On pouvait penser qu’avec le progrès des lumières, la démonomanie cesserait à jamais de se montrer à l’état épidémique ; on le crut jusqu’à l’époque où, en plein dix-neuvième siècle, en Europe, disons mieux, en France même, dans les régions déshéritées de la Savoie, éclata l’épidémie de Morzine.

C’était en 1857. La maladie débuta chez deux petites filles très pieuses. Ces enfants, pendant leurs crises, grimpaient sur les arbres comme des chats, sautaient d’une branche à l’autre, en descendaient la tête en bas. Elles parlaient plusieurs langues qu’elles ne comprenaient pas (ceci au dire des bonnes gens du pays). On les considéra comme possédées et les prêtres les exorcisèrent. Mais l’épidémie gagnait.

Le ministre de l’intérieur dut s’en émouvoir et envoya le docteur Constans, inspecteur général du service des aliénés. Ce médecin trouva soixante-quatre personnes atteintes de l’affection régnante à Morzine, la plupart célibataires, hystériques, paresseuses, loquaces, exaltées, fantasques, se réunissant entre elles, s’excitant mutuellement et abusant du café noir. Elles se croyaient possédées et entraient en crise quand on le mettait en doute.

Le docteur Constans essaya du traitement nerveux et des médicaments ; mais ce fut sans succès, les convulsionnaires se refusant à exécuter les prescriptions du médecin.
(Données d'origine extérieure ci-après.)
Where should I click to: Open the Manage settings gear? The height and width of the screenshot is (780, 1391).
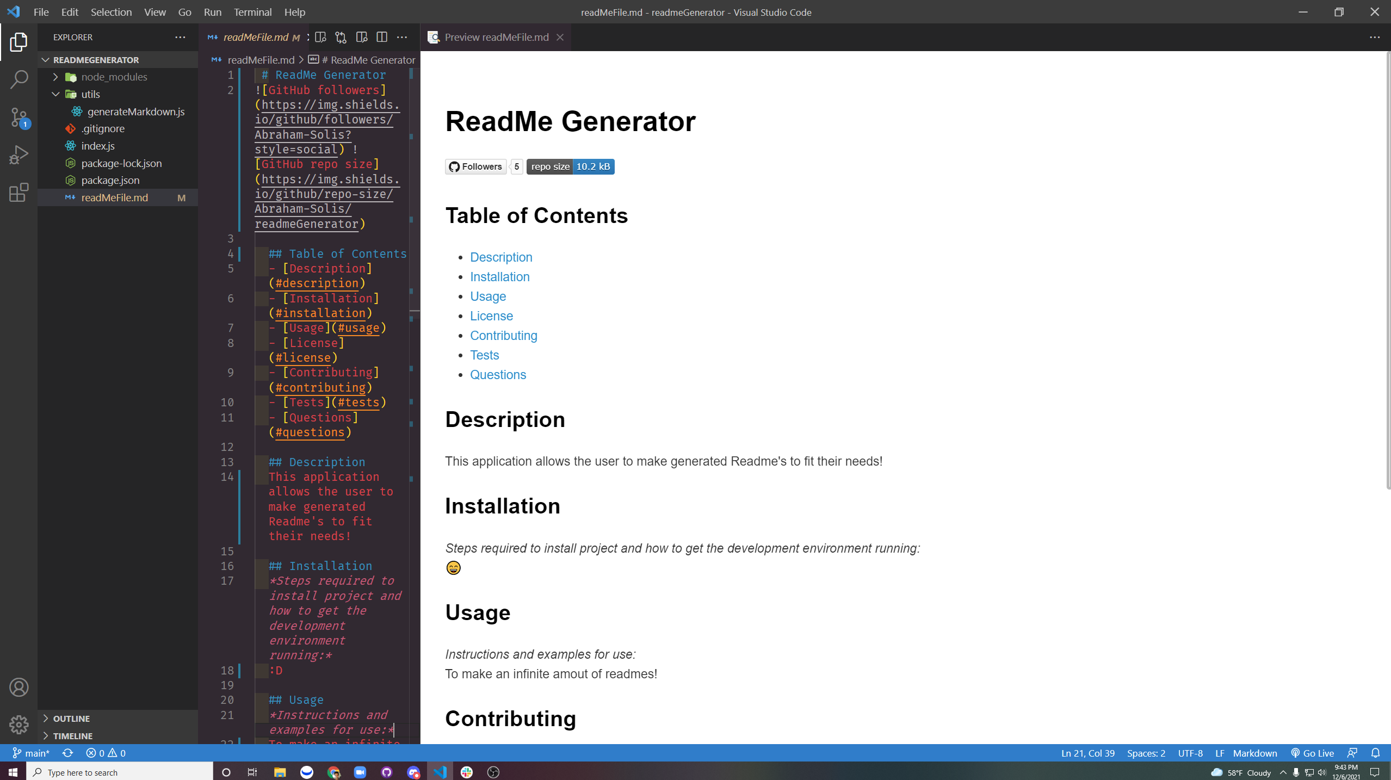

Il modifia alors sa tactique, et toute sa thérapeutique se borna aux prescriptions que voici : changement du curé de Morzine, envoi d’une brigade de gendarmerie jet d’un détachement d’infanterie. Les démoniaques furent intimidés et l’épidémie cessa comme par enchantement.

Consciemment ou non, la religieuse de Grèzes apporte aujourd’hui sa contribution à cette histoire de la bêtise humaine. Les temps sont heureusement révolus, et au lieu de tirer parti de l’incident au profit de la religion catholique, les journaux cléricaux vont plutôt éprouver quelque embarras à le relater. Nous nous promettons, quant à nous, de revenir sur ce curieux sujet.